**** DATASET CONTENT

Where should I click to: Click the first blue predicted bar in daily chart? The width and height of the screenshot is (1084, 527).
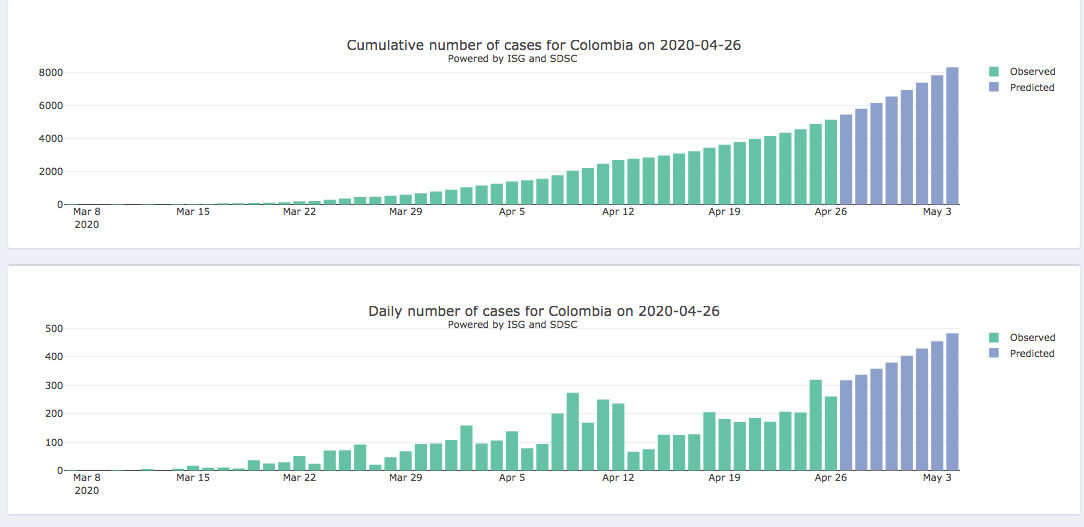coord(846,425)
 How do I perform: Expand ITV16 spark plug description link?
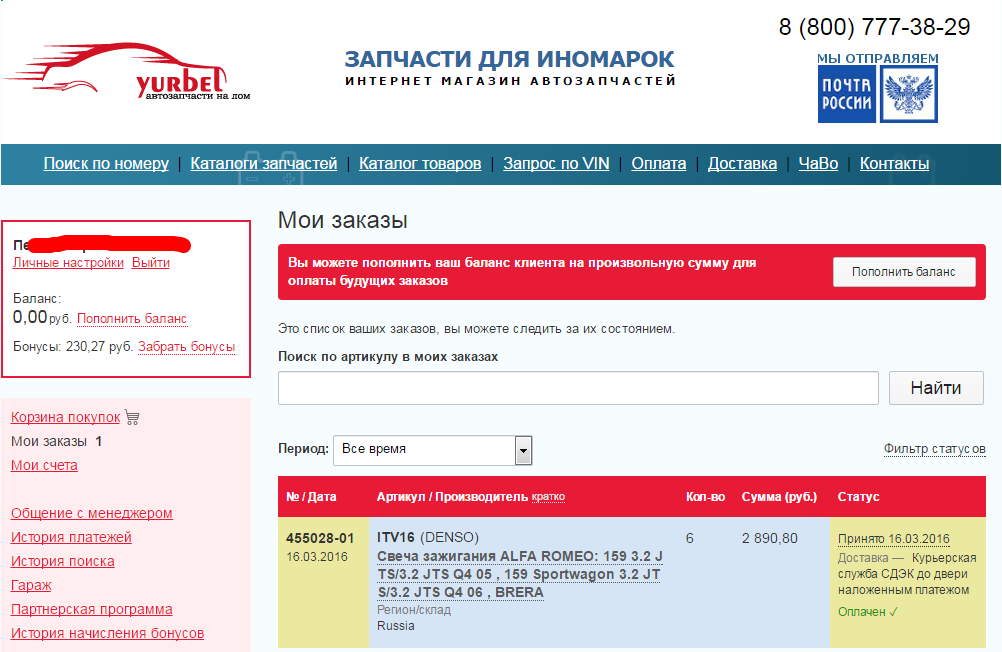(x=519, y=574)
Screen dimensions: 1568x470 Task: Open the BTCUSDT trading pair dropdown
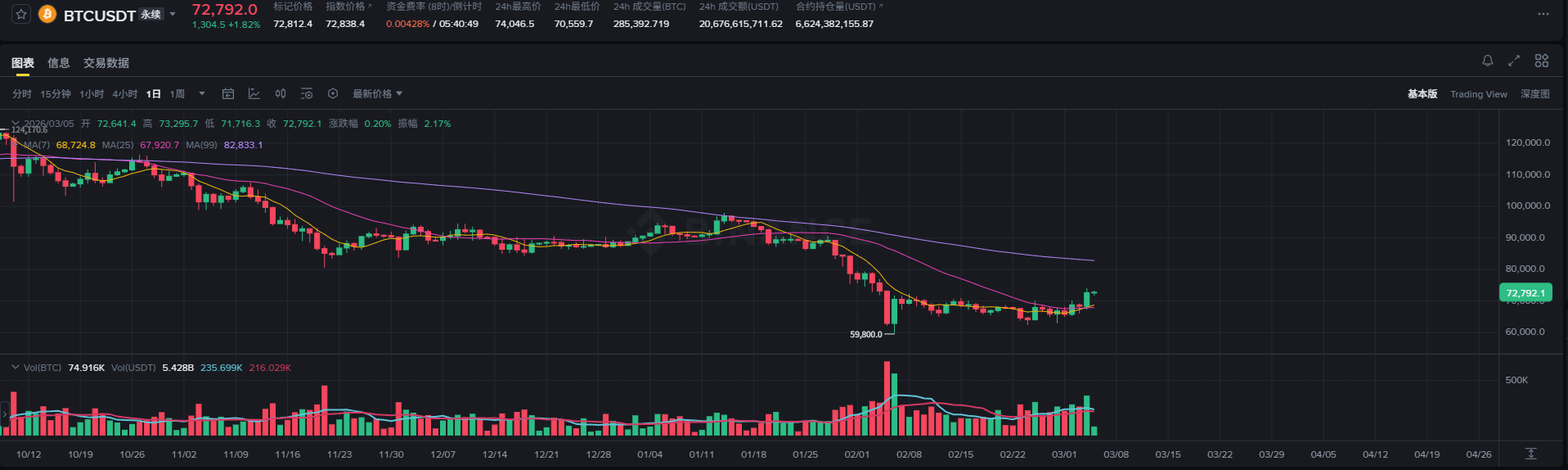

********

EXERCISE DIRECTIONS: When copying the entries above, keep each word as it is and exclude any image.

WRITTEN ANSWER:
Where should I click to: Click the first blue predicted bar in daily chart? The width and height of the screenshot is (1084, 527).
coord(846,425)
 How do I perform: Expand ITV16 spark plug description link?
(x=519, y=574)
Screen dimensions: 1568x470 Task: Open the BTCUSDT trading pair dropdown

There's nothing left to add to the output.